PUBG Mobile Ban: Rajkot Police Requests Google to Ban Popular Online Game in The City
The Rajkot police has written to Google requesting the company to prevent downloads of PlayerUnknown’s Battleground (PUGB Mobile) from the Play Store in the jurisdiction of Rajkot city.
PUBG Mobile Ban: After TikTok Ban, Now Rajkot Police Request to Ban Popular Online Game in The City
Last month we reported that the Rajkot Police has banned the online multi-player game PUBG Mobile citing it to be "addictive" and harmful for youngsters. We also heard that at least 15 people have been arrested for violating the ban in the city, all undergraduates in the age group of 18 years to 22 years, for playing the popular online game. Now, in a recent report, the Rajkot police has written to Google requesting the company to prevent downloads of PlayerUnknown’s Battleground (PUGB Mobile) from the Play Store in the jurisdiction of Rajkot city. “We have said we have banned this, so if possible, if in any IP of this area they are downloading the game then we have said, stop it if you can,” the Rajkot police commissioner, Manoj Agrawal, told Firstpost.
Additionally, after getting banned in Nepal the popular online game PUBG Mobile is about to get banned in Iraq. According to a recent report on the internet, the Iraqi parliament has proposed banning online multiplayer video games, amid fears they are corrupting young people and getting them hooked on violent fantasies. The cultural parliamentary committee submitted on Saturday a draft law that seeks to ban electronic games specially PUBG. “The committee is concerned about the obsession over these electronic games that ignite violence among children and youth. Its influence has spread rapidly among Iraq’s society,” the head of the committee, Sameaa Gullab, said during a press conference in Baghdad. Iraqi media reported incidents of suicide and divorce related to the games during the last year.

Problem details => In the PUBG Mobile article, what did the Rajkot police ask Google to do? Rely solely on the PUBG Mobile article above.

Saved entries:
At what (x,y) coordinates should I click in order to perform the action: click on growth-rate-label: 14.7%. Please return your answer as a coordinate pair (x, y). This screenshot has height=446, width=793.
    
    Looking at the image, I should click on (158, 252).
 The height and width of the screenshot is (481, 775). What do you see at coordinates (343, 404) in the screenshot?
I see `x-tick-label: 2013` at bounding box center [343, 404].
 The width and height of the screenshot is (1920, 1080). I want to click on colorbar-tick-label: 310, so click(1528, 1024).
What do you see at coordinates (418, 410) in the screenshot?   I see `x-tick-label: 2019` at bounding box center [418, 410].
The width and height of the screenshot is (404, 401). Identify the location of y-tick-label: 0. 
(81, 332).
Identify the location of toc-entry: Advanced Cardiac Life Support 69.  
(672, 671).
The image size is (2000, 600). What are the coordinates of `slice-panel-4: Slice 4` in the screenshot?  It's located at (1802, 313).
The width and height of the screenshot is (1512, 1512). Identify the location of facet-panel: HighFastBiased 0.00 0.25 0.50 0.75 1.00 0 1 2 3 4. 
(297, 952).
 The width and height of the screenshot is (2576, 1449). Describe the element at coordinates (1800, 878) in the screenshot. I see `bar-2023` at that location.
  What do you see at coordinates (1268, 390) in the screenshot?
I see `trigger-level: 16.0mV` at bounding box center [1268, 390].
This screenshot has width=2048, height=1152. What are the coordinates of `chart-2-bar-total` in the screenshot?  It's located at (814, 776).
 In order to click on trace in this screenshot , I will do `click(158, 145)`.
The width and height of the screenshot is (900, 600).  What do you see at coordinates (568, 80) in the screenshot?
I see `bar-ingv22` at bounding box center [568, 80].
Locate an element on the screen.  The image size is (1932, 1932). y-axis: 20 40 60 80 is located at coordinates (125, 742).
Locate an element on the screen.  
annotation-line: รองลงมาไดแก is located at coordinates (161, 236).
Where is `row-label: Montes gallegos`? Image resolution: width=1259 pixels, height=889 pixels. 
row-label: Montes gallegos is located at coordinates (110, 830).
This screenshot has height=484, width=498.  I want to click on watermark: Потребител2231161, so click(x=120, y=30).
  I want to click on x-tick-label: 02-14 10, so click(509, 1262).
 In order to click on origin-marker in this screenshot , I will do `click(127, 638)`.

Answer section => To prevent downloads of the game from the Play Store in the jurisdiction of Rajkot city.